Collected data:
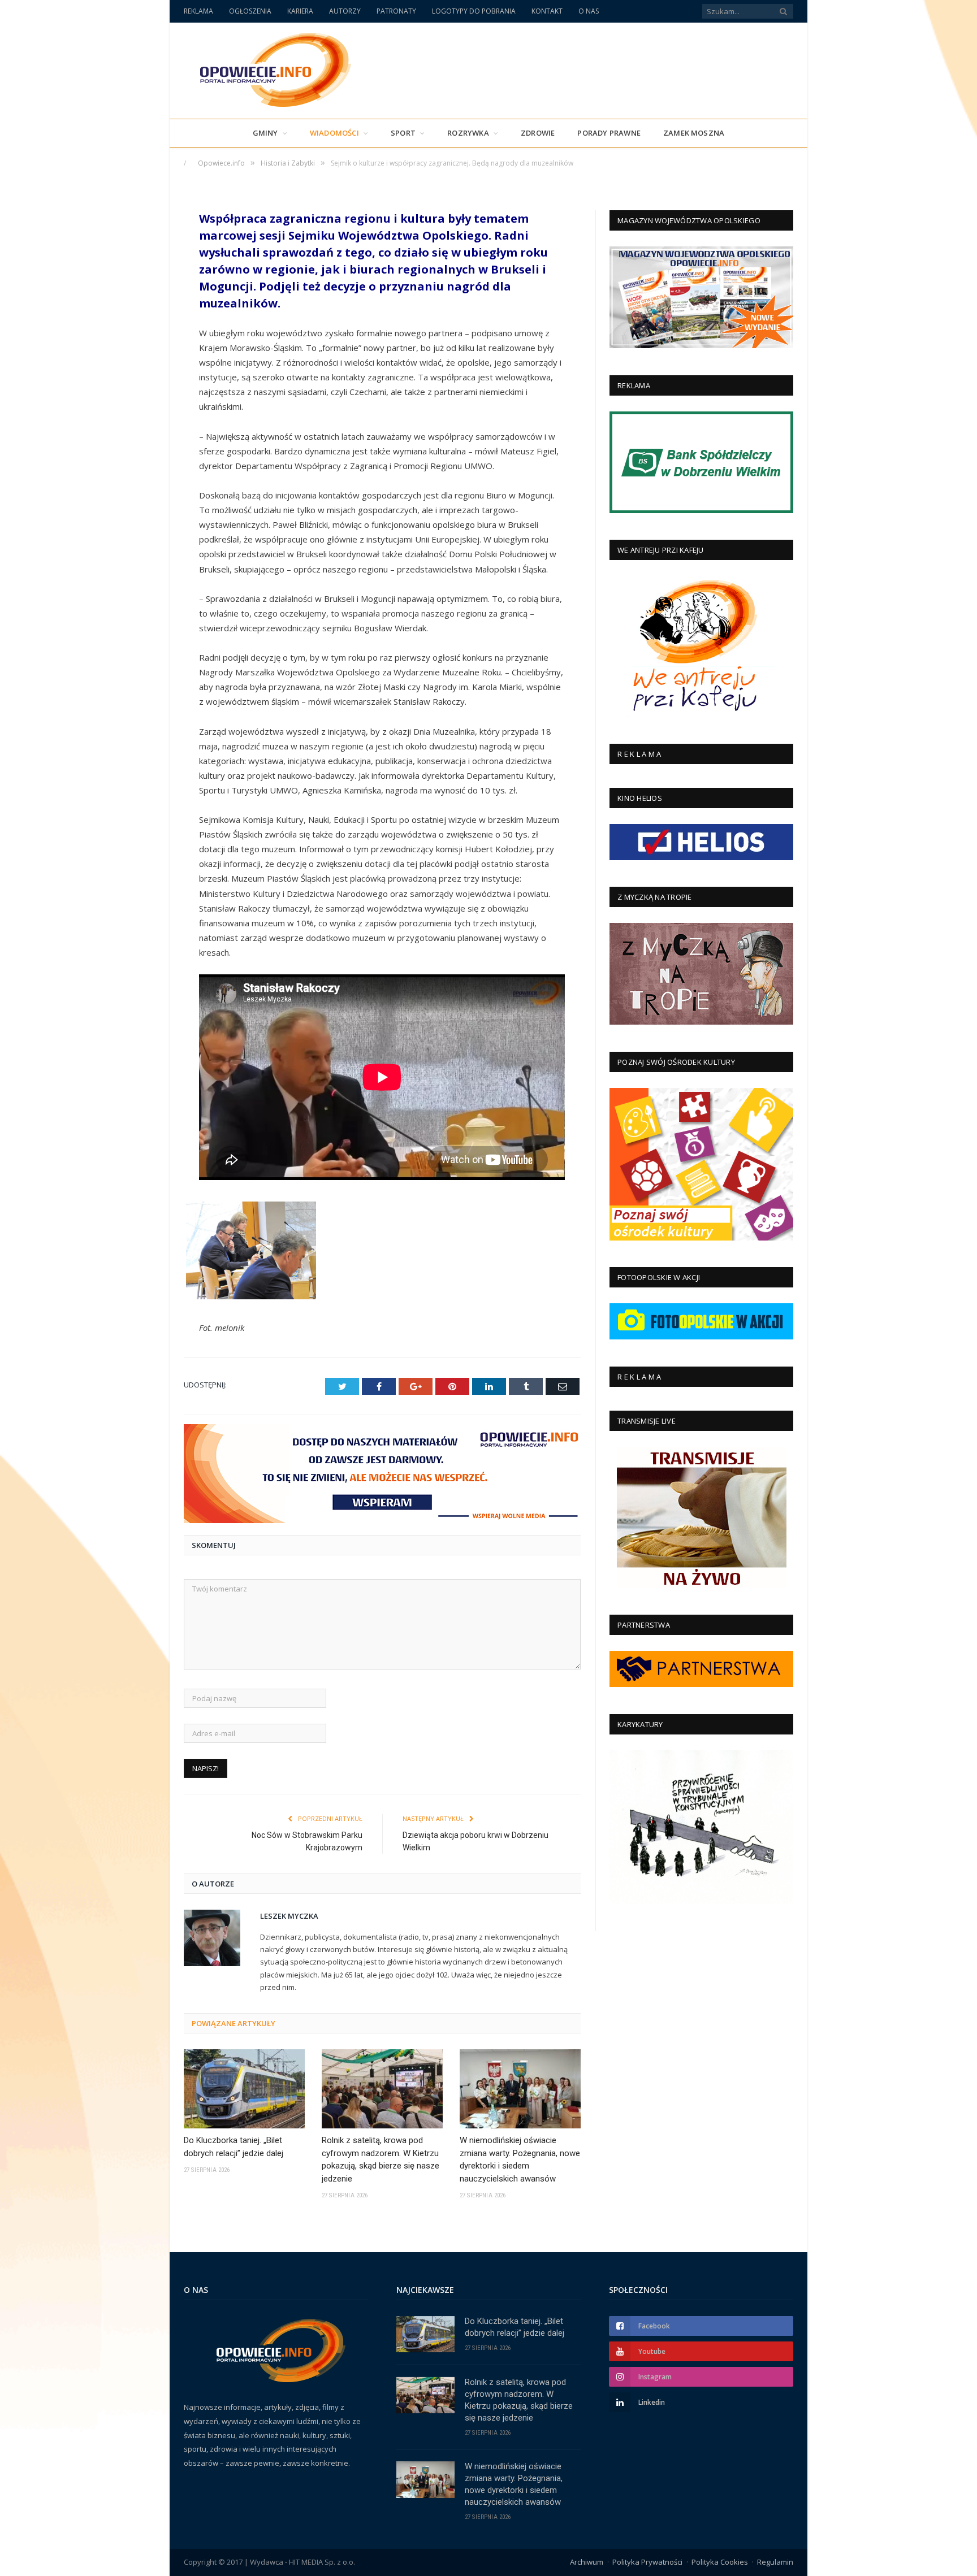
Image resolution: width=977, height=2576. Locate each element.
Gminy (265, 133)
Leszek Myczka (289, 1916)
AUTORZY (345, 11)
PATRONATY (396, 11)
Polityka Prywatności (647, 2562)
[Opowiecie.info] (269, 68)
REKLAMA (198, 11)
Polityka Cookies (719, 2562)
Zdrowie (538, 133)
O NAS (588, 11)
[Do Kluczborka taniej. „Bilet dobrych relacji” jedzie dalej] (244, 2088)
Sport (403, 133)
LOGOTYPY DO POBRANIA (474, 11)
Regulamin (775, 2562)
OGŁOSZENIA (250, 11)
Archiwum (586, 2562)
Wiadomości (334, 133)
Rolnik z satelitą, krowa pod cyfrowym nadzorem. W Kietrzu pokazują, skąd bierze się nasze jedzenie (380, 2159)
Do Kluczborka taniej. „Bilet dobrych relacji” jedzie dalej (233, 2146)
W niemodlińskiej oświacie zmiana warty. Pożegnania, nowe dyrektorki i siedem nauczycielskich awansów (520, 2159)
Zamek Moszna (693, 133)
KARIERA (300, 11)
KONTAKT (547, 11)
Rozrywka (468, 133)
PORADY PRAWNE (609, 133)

...

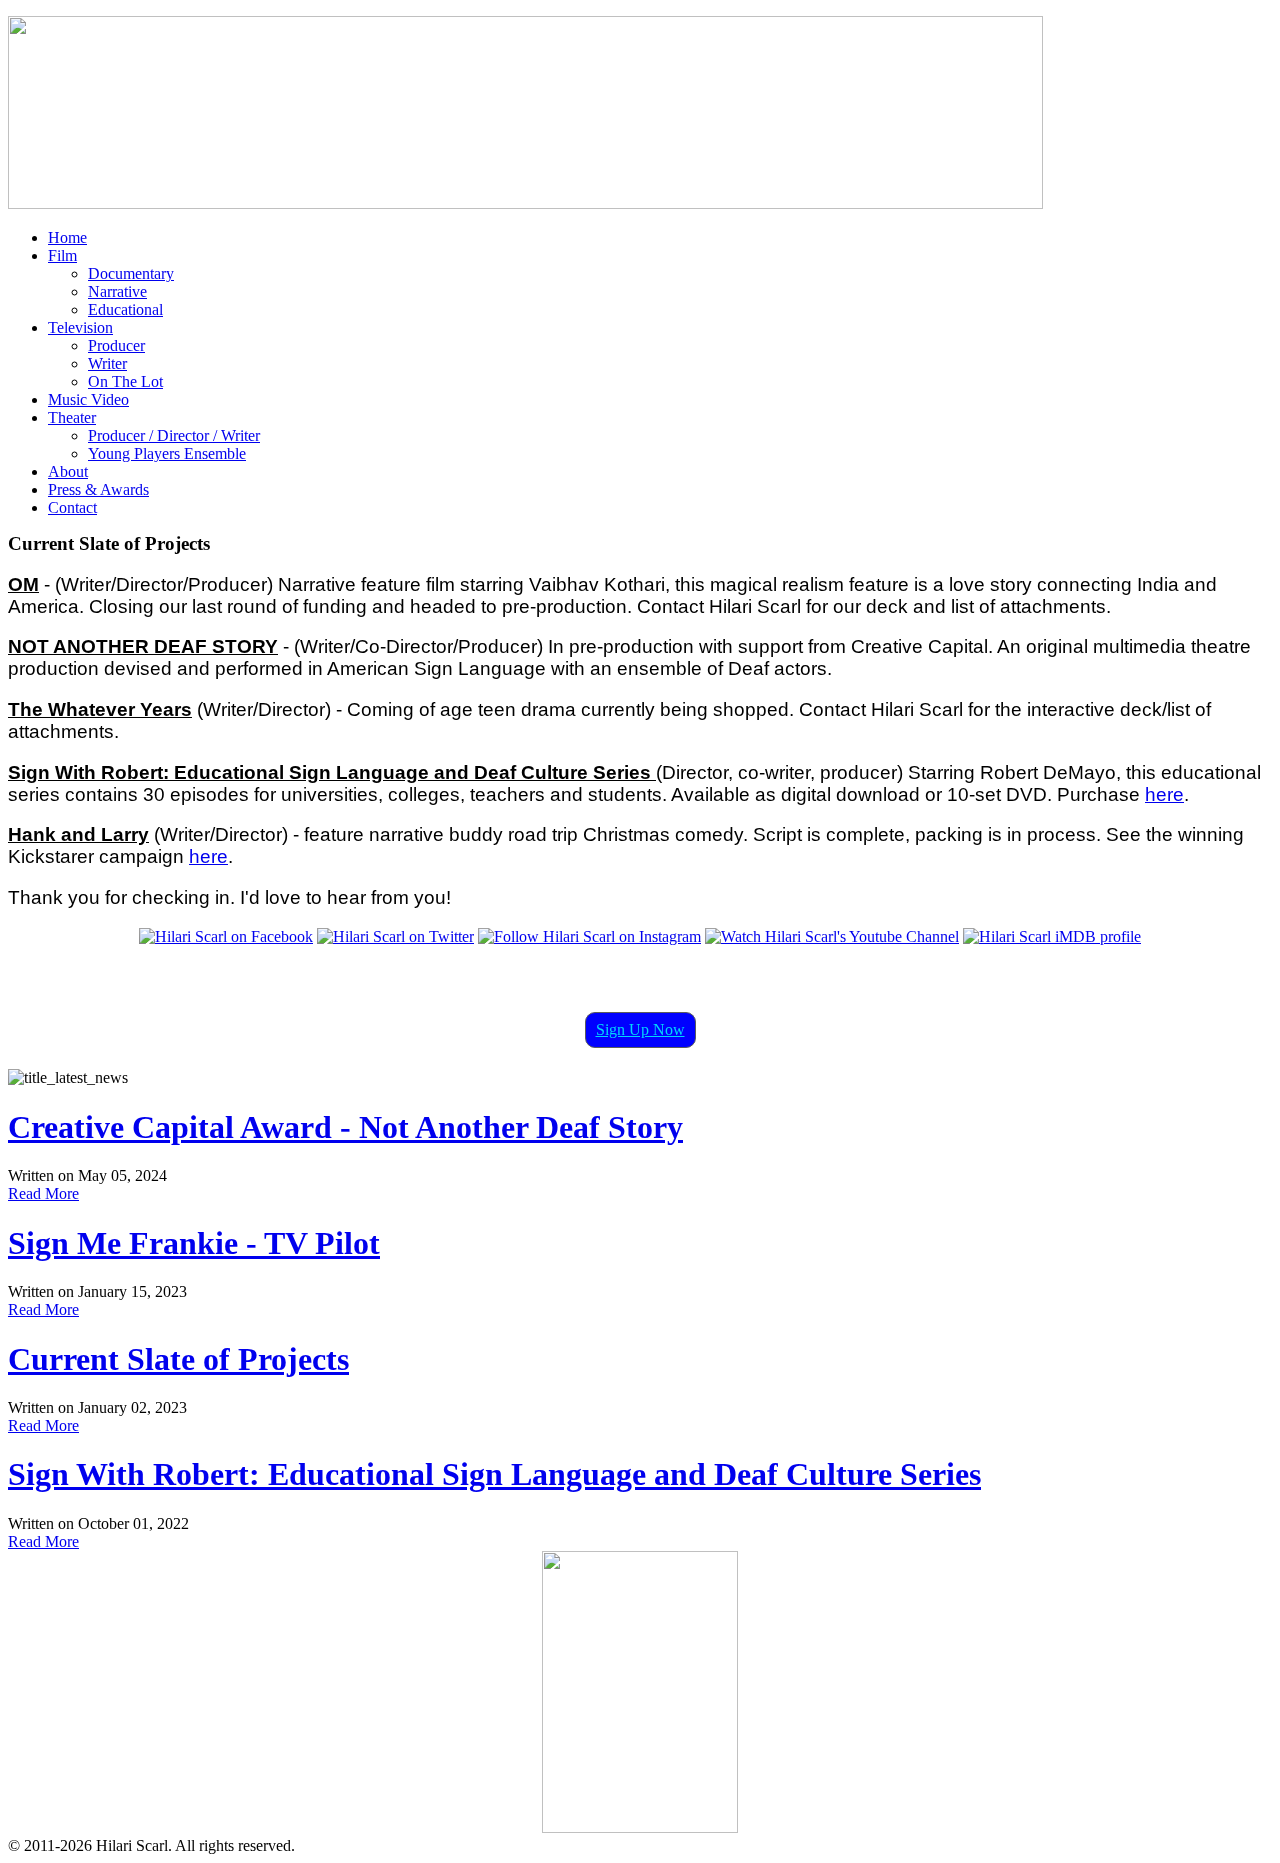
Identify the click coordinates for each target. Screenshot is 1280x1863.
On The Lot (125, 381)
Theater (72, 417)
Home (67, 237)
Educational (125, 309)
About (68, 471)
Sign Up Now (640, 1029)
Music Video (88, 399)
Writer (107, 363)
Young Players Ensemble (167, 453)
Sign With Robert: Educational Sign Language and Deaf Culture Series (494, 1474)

Exercise prompt → In the entries above, find the line holding "PATRONATY (396, 11)" and the line holding "dalej (233, 2146)", then retype exactly those two lines and every line between them, and nothing else.

Solution to this exercise →
PATRONATY (396, 11)
Polityka Prywatności (647, 2562)
[Opowiecie.info] (269, 68)
REKLAMA (198, 11)
Polityka Cookies (719, 2562)
Zdrowie (538, 133)
O NAS (588, 11)
[Do Kluczborka taniej. „Bilet dobrych relacji” jedzie dalej] (244, 2088)
Sport (403, 133)
LOGOTYPY DO POBRANIA (474, 11)
Regulamin (775, 2562)
OGŁOSZENIA (250, 11)
Archiwum (586, 2562)
Wiadomości (334, 133)
Rolnik z satelitą, krowa pod cyfrowym nadzorem. W Kietrzu pokazują, skąd bierze się nasze jedzenie (380, 2159)
Do Kluczborka taniej. „Bilet dobrych relacji” jedzie dalej (233, 2146)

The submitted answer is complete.